This article explains a solution for high bounce rates, low pageviews per session, and low ecommerce conversion rates in your Google Analytics User ID view. Chances are, you’re giving single users multiple User IDs.
Google Analytics’ User ID feature purports to identify and then match up all sessions and onsite interactions for a single user across devices.
Unfortunately the documentation from Google on the User ID is not great and is more suited towards simple implementations. I work with multinational enterprise retailers and often find unexpected behaviour.
For instance, I have had User ID live on one retailer for around one month. Reviewing the data for the User ID view in comparison to the main GA view, I can see that:
- Pages per session are far lower for the User ID view
- Bounce rate is far higher for the User ID view
- Transactions and Conversion Rates are far lower for the User ID view
Digging around a little further I can see some odd behaviour. The Landing Pages report is a great place to start.
According to the User ID view, no session starting on the homepage lead to a transaction. Not one! Compare that to the main view and the thousands of transactions I can see there. Something is amiss.
The Landing Pages report also shows me that some of the most popular landing pages are in the account details and order summary pages – those pages users see just after they’ve logged in.
So the obvious place to start looking is the login area. Remember that only hits that have a User ID value (or those earlier in the session, with session unification turned on) are recorded by your User ID view. Something is obviously happening with the User ID around logging in. Are they losing their User ID?
I then test a number of different scenarios:
- A new user, visiting the site, adding some products to basket, creating an account and checking out.
- A returning user, not logged in, visiting the site, adding some products to basket, logging in and checking out.
- A returning user, logged in, visiting the site, adding some products to basket and checking out.
In each case I have the inspector open and am querying the contents of the data layer (via the command ‘dataLayer’).
What I can see tells me exactly what has happened. Why the bounce rates are high, pages per session are low, and conversion rates and transactions are low for the User ID view.
It all comes down to how the persistent basket – the functionality that keeps products in your bag from visit to visit – works.
On some platforms, as soon as a user adds something to the basket they get assigned an ID. This is for your back end systems – and is likely the value you are using for your User ID.
In scenario 1, the user gets assigned the next available ID within the back end system. This is kept as their ID when they create their account and checkout. That’s fine.
In scenario 3, the user has their ID available in the data layer from landing on the site all the way through to checkout. That’s also fine.
Scenario 2 creates problems though. The user comes to the site and isn’t logged in. Maybe they’re using a new computer or phone, or borrowing a friend’s tablet to browse. They add a product to their bag. This triggers the persistent basket functionality and the back end assigns the next-available ID to that user. This is picked up by GA and used as the User ID. Session unification assigns their earlier pageviews to this specific User ID.
Then that user has to log in to complete their checkout. They already have an account from registering earlier in the year and so login. Upon logging in, the back end pushes their original ID to the data layer – the ID of the account they’d created earlier in the year, a different ID to the next-available ID necessitated by the back end system.
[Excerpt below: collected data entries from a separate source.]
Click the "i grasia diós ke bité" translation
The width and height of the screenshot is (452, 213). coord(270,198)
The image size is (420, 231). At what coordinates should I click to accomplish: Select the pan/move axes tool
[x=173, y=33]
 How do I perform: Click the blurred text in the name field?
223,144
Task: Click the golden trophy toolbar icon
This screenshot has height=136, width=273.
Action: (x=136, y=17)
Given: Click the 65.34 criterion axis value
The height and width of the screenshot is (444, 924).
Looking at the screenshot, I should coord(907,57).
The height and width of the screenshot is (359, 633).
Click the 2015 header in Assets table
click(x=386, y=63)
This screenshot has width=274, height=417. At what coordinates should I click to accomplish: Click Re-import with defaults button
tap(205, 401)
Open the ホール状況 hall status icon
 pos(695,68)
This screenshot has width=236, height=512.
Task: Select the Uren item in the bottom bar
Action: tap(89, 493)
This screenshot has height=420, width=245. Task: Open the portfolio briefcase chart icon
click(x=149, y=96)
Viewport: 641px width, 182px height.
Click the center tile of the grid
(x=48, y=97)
This new ID is picked up and used by GA as the User ID. To Google Analytics, a new, unique user has visited the site, landing on the ‘Order Summary’ page. And the previous user, who landed on the homepage and added products to his bag, has left.
- High bounce and exit rates
- Low ecommerce transactions and conversion rates
- Low time on site metrics
But, most importantly, the single individual has been seen as two different users by the GA report that promises to stop this happening.
The solution is not particularly difficult. Depending on your platform and setup, it is just a simple matter of configuring the User ID (&uid) field or variable to be set only on certain pages – or, more simply, to not be populated on the adding to bag/persistent basket functionality. Depending on the platform, you could also configure it to not create, or push to data layer, an account number upon add to bag. The GA session cookie should still persist throughout this so you should not see an increase in sessions per user or other such metrics.